- [EXCERPTED TEXT]
....
Convention and trade show plans disrupted
With more than 110,000 cases of the new coronavirus now reported worldwide, many companies are attempting to limit employees’ exposure by restricting travel to trade shows and sales conventions.
But Kirk said Epiphan currently has no plans to skip its biggest industry event of the year, the upcoming National Association of Broadcasters Show slated for April 18-22 in Las Vegas – a gathering that typically draws more than 100,000 people from around the world.
“We’re going to wait and see what develops with that,” he said. “I kind of expect that that show might get cancelled on its own.”
While Epiphan still plans to attend the massive five-day trade show, another major local manufacturer of video equipment says it’s pulling out of the event.
On Monday, Ross Video announced it will be missing the NAB Show for the first time since 1974. The Ottawa-based firm, which was planning to send more than 200 employees to the convention, says COVID-19’s escalation south of the border – where the number of cases had surpassed 1,000 as of Wednesday morning, including at least two in the Las Vegas area – prompted its decision to give the event a pass.
....
- [DATA SEGMENT]
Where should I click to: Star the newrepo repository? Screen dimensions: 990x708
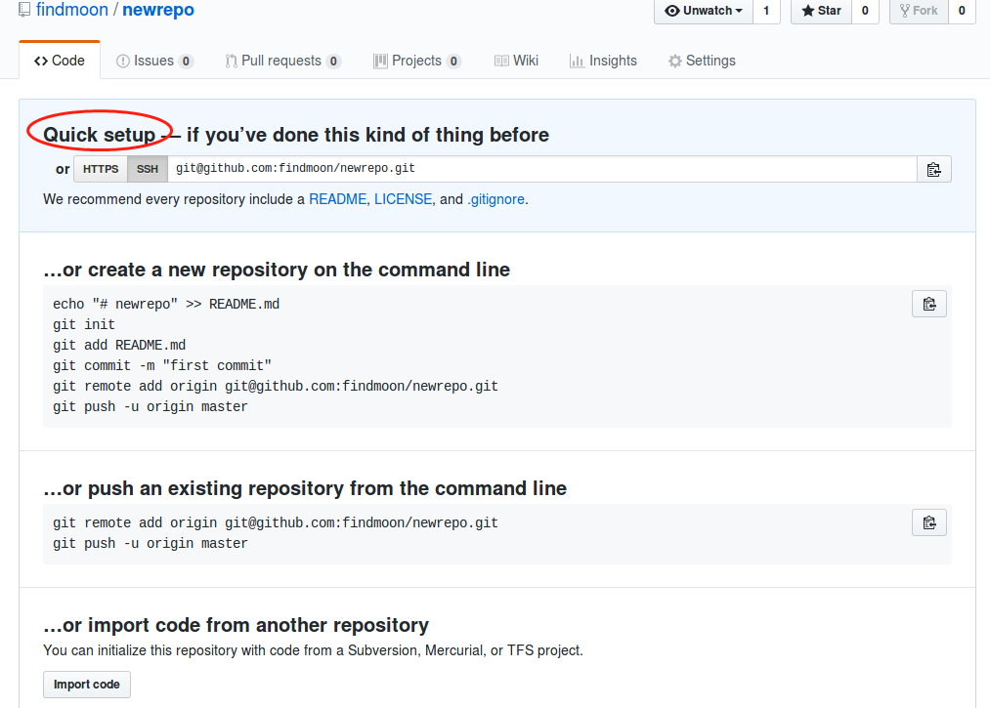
....
- [STUDY QUESTIONS]
**1)** Answer these from the trade show excerpt, one line each:
(a) How many coronavirus cases had been reported worldwide?
(b) When and where is the NAB Show scheduled?
(c) How many employees had Ross Video planned to send to the convention?
**2)** Please condense the paragraph of the trade show excerpt that begins "On Monday, Ross Video announced" into two sentences, keeping its main facts.
**3)** From the trade show excerpt, list every figure that counts people or coronavirus cases, along with what each one counts.

- [RESPONSES IN ORDER]
**1)**
(a) More than 110,000.
(b) April 18-22 in Las Vegas.
(c) More than 200.

**2)** On Monday, Ottawa-based Ross Video announced it will miss the NAB Show for the first time since 1974, though it had planned to send more than 200 employees. It cited COVID-19's escalation south of the border, where cases had passed 1,000 as of Wednesday morning, with at least two in the Las Vegas area.

**3)**
- More than 110,000: coronavirus cases reported worldwide
- More than 100,000: people the NAB Show typically draws
- More than 200: employees Ross Video planned to send to the convention
- More than 1,000: cases south of the border as of Wednesday morning
- At least two: cases in the Las Vegas area